Każde dziecko powinno mieć swój pokój, a w nim biurko. A przynajmniej miejsce do nauki. Tyle teoria. W praktyce wygląda to inaczej.

- Na 49 mkw. mieszkamy z trójką dzieci. To same dziewczynki mają wspólny pokój. Biurko jest jedno, dlatego jedna pracuje przy nim, druga przy blacie kuchennym, a trzecia w naszym pokoju. Nawet gdyby mogły siedzieć obok siebie, to by sobie przeszkadzały, bo mają lekcje w tym samym czasie, ale w różnych klasach - opowiada pani Marta z Lublina. - Czasami w trakcie ich lekcji idę do łazienki, żeby mieć chwilę spokoju i nie słuchać tego wszystkiego. Czasami czuję się jak w klatce.

- Mieszkamy w kawalerce. Mąż teraz już chodzi do pracy, ale jak kilka tygodni siedział w domu, to był bardzo zły, że od rana do nocy były zdalne lekcje. Ja zresztą też byłam skrępowana prowadząc przy nim zajęcia. Plus jest tylko taki, że zrozumiał dlaczego przychodzę z pracy tak zła lub zmęczona - opisuje nauczycielka matematyki z Lublina.

Po czwarte: kiedy?

- Jestem nauczycielem, który kocha swoją pracę. Teraz coś we mnie pękło. Pracuję na własnym sprzęcie, ciągle tworzę coś z niczego i jestem przemęczona jak nigdy - pisze nasza Czytelniczka. - Moja praca w szkole specjalnej to ciągła aktywność fizyczna. Teraz siedzę przy komputerze nawet po 10 godzin dziennie. Na tym się nie kończy, prace odsyłane przez dzieci przychodzą nawet o godz. 23 na prywatny telefon, bo tylko tak kontaktuje się wielu uczniów. W czasie, kiedy chciałoby się odpocząć trzeba pomóc swoim dzieciom, sprawdzić, odebrać, wysłać, wydrukować... Sekretarka na 2 etaty za 2/3 pensji, bo zabrano nam dodatki i większość realizowanych do tej pory nadgodzin. Jest mi przykro i czuję, że mam dość. 

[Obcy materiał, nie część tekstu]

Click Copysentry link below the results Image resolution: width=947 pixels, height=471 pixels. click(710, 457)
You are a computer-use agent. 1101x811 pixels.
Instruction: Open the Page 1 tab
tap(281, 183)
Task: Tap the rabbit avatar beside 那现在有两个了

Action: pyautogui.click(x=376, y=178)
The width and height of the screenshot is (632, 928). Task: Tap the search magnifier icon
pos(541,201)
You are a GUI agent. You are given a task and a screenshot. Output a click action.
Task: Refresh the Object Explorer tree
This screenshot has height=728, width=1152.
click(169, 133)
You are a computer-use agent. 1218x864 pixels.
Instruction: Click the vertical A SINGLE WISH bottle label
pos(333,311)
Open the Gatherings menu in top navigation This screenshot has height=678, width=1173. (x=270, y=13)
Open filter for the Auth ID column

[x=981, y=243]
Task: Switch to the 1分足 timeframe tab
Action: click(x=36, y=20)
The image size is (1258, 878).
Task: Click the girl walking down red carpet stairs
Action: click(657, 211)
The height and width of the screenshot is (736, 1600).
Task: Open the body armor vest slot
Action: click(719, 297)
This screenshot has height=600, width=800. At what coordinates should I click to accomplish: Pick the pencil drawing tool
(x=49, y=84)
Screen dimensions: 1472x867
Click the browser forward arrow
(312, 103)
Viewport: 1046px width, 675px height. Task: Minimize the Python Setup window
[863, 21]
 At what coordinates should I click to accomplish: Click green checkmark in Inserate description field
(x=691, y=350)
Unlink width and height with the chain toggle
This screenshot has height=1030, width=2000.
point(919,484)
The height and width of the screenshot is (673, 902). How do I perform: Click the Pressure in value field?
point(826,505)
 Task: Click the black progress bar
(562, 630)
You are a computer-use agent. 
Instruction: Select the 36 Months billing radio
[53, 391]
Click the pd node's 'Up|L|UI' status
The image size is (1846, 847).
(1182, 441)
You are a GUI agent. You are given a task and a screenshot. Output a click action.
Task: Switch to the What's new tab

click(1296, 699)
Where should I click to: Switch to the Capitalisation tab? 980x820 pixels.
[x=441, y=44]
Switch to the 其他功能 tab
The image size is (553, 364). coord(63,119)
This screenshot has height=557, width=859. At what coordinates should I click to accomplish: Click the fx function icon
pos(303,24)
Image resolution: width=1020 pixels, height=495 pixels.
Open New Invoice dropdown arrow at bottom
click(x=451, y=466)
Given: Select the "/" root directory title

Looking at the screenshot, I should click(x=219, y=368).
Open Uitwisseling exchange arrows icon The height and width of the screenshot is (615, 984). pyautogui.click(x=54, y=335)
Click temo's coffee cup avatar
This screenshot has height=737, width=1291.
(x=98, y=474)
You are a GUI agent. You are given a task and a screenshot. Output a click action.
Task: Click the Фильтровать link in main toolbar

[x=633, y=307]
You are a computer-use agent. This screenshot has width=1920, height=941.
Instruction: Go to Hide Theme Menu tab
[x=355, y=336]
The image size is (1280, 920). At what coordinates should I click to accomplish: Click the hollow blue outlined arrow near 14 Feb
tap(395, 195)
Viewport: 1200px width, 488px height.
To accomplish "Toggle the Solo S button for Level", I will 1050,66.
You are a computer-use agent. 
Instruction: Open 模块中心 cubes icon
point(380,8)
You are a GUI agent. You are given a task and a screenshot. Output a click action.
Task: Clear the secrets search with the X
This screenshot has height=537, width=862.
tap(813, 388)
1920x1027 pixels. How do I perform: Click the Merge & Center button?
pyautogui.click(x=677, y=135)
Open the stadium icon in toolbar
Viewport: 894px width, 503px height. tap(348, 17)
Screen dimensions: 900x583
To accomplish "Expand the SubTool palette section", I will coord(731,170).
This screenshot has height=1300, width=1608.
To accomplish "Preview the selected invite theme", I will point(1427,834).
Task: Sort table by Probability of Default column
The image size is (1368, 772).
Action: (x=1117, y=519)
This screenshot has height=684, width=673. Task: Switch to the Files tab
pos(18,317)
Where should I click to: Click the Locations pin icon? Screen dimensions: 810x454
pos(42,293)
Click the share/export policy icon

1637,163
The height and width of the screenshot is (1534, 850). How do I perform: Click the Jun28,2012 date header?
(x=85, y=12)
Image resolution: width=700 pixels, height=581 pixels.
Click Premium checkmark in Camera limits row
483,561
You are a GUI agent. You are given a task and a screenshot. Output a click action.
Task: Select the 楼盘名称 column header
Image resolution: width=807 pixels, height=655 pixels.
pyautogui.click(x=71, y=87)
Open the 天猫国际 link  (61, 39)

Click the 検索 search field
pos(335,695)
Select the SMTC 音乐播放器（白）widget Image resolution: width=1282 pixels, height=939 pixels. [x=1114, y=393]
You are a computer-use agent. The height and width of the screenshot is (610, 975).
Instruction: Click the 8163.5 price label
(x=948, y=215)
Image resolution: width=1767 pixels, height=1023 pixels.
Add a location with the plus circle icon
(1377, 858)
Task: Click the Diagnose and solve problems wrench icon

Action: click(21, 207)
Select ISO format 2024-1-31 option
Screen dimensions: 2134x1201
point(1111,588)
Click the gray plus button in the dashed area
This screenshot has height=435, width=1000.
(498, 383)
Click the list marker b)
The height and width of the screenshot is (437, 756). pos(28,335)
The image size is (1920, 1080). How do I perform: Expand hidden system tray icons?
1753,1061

- Jestem mamą siódmoklasistki. To co się dzieje z lekcjami to skandal. Przesyłają dużo więcej zadań niż było w szkole. Dzisiaj córka miała mieć sprawdzian o 8. Wczoraj po 21 dowiedziała się, że został przeniesiony na poniedziałek. Nauczyciele czasami nie sprawdzają zadań od dzieci. Córka dostała ocenę 1 z przedmiotu, bo nie wysłała pracy. A praca była wysłana 3 dni wcześniej. Trzeba było interweniować. Takich przypadków było kilka - opowiada Czytelniczka. - Mamy też problem z internetem, ale niektórych nauczycieli to nie obchodzi. Mają być zrobione zadania i dzieci muszę być na lekcjach online. A reszta to problem rodziców. Często jej pomagam, bo nie jest w stanie przerobić tego wszystkiego. Jeszcze jak dochodzi nowy materiał to już całkiem jest ciężko. Trzeba przecież wytłumaczyć. Mam drugi etat nauczycielki. Takich dzieci i rodziców jest bardzo dużo.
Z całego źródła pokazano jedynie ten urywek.